- Task instructions: Leaving pictures aside, set down each line exactly, from the first line of the data to the line with "Task: Enable nur", both included.

- Data listing:
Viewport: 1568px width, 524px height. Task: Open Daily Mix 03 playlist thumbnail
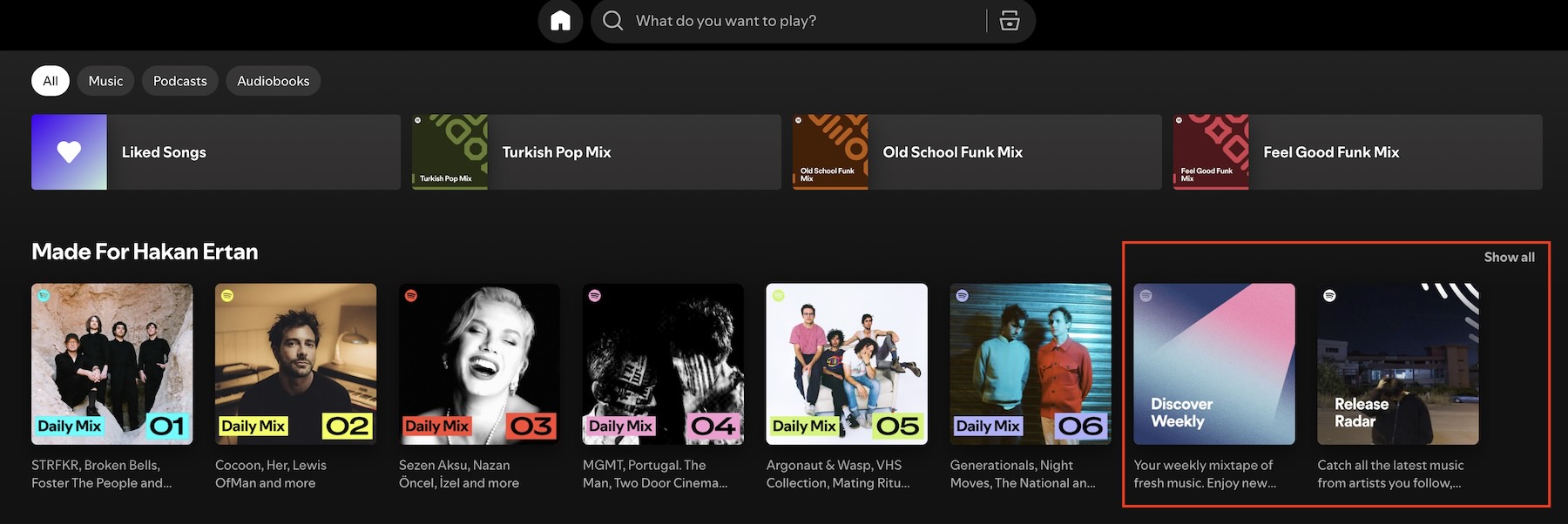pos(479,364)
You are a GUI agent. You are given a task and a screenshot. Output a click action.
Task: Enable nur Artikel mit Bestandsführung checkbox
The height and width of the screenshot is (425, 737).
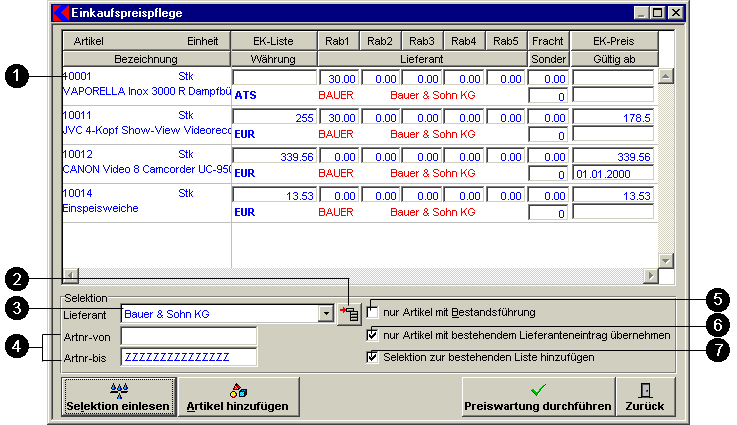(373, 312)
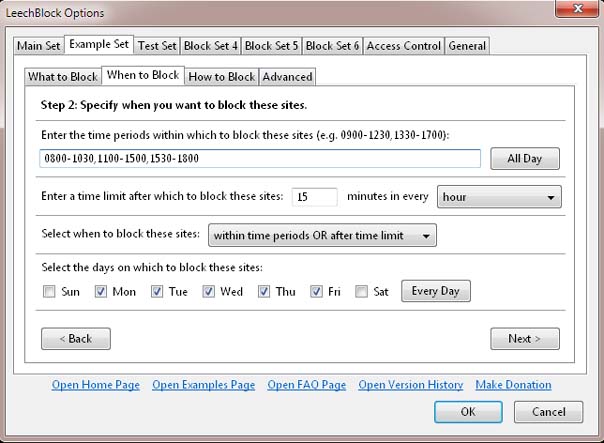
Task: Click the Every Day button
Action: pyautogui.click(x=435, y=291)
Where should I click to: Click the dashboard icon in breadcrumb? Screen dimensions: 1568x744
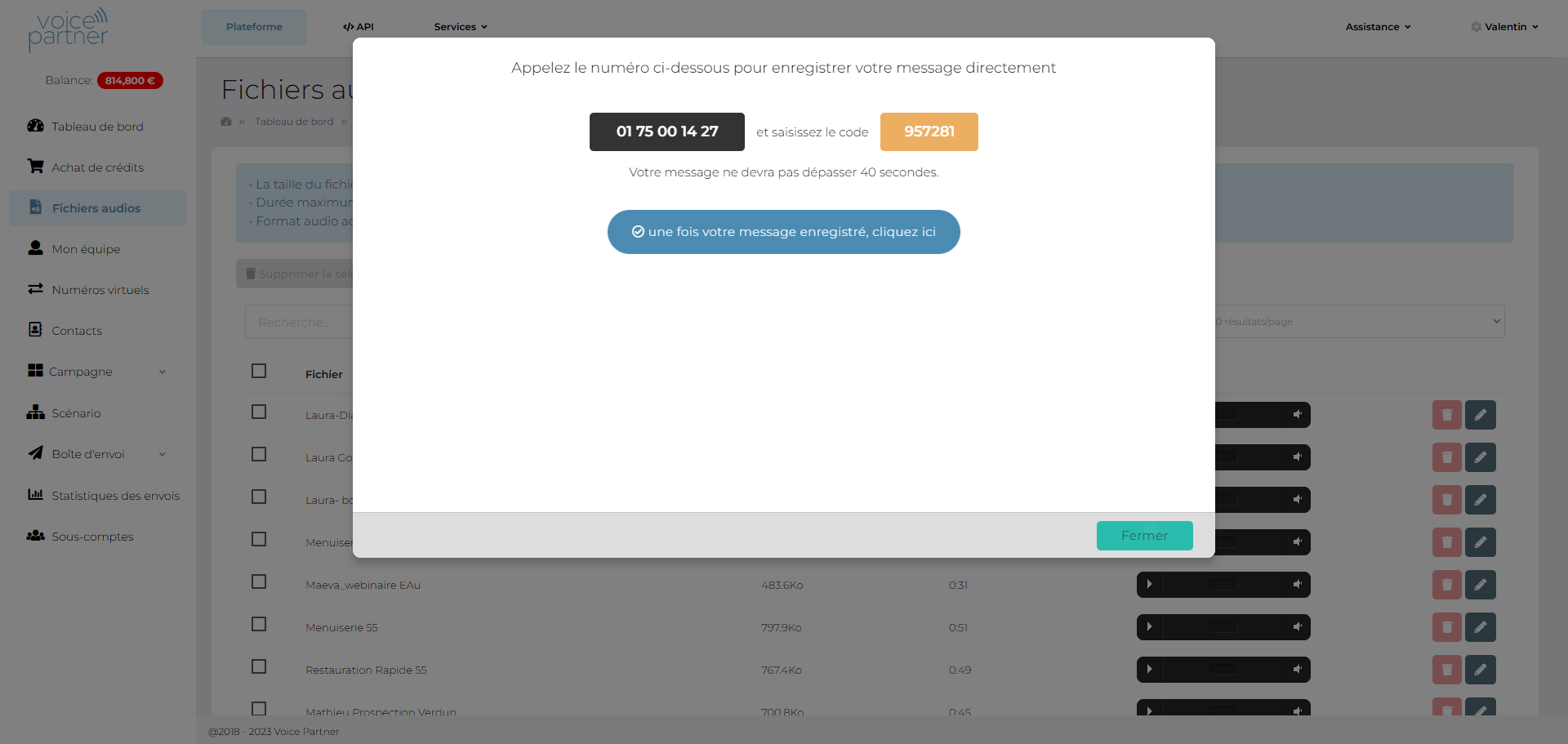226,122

- Solution for this problem:
Viewport: 1568px width, 524px height. Task: Open Daily Mix 03 playlist thumbnail
pos(479,364)
You are a GUI agent. You are given a task and a screenshot. Output a click action.
Task: Enable nur Artikel mit Bestandsführung checkbox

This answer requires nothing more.